When the city made itself a problem for RV dwellers, who had enough problems as homeless already, it made policy for them without including them in the making of that policy. When the city allows developers to build apartment buildings in neighborhoods like South Berkeley in which there is a crisis of housing because of rent gouging by landlords, nobody gives the neighbors a seat at the table to plan how to deal with either the problem or the development that might possibly resolve it. The city is developing an Adeline Corridor Plan, which will continue the process of gentrification that has been going on for a decade, and all that the people in the neighborhood get with respect to the plan is "input," without participation. 

Do you think this city government would allow the people to have a say in who gets chosen as the chief of police? That didn’t happen when chief Greenwood was chosen. There was no search for someone to fill the position, no discussion among the people concerning who they wanted to lead 1500 employees who walk around with guns.
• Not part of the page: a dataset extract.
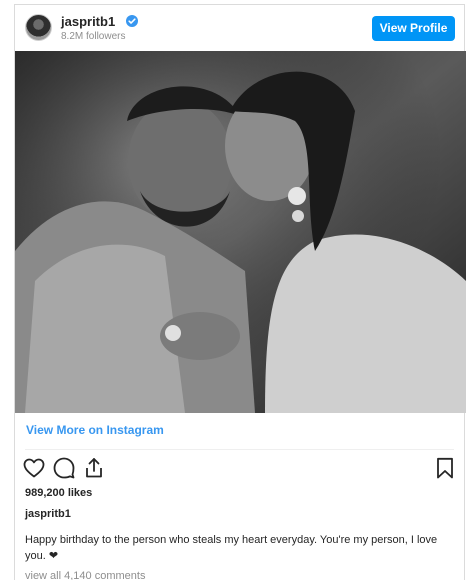 This screenshot has width=466, height=580. What do you see at coordinates (240, 28) in the screenshot?
I see `post-header: jaspritb1 8.2M followers View Profile` at bounding box center [240, 28].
There were no discussions concerning what or how the police should be organized or trained, or relieved of their propensity for institutional racism. There had been planty of angry discussion in City Council meetings concerning the odious use of torture equipment (like stun guns and tear gas), or surveillance equipment used to create more profiling databases. But all that fell on deaf ears. The city just went ahead with its authoritarian moves. So now, we have a chief who ducks the question of a vote of no confidence. 

Time for the chief to resign. And for the mayor to reorganize City Council so that people get more than a minute to speak, and have the power to change the order of items on the agenda. Especially now, since we get to participate only through a Zoom screen. This is a time to provide more participation, not less.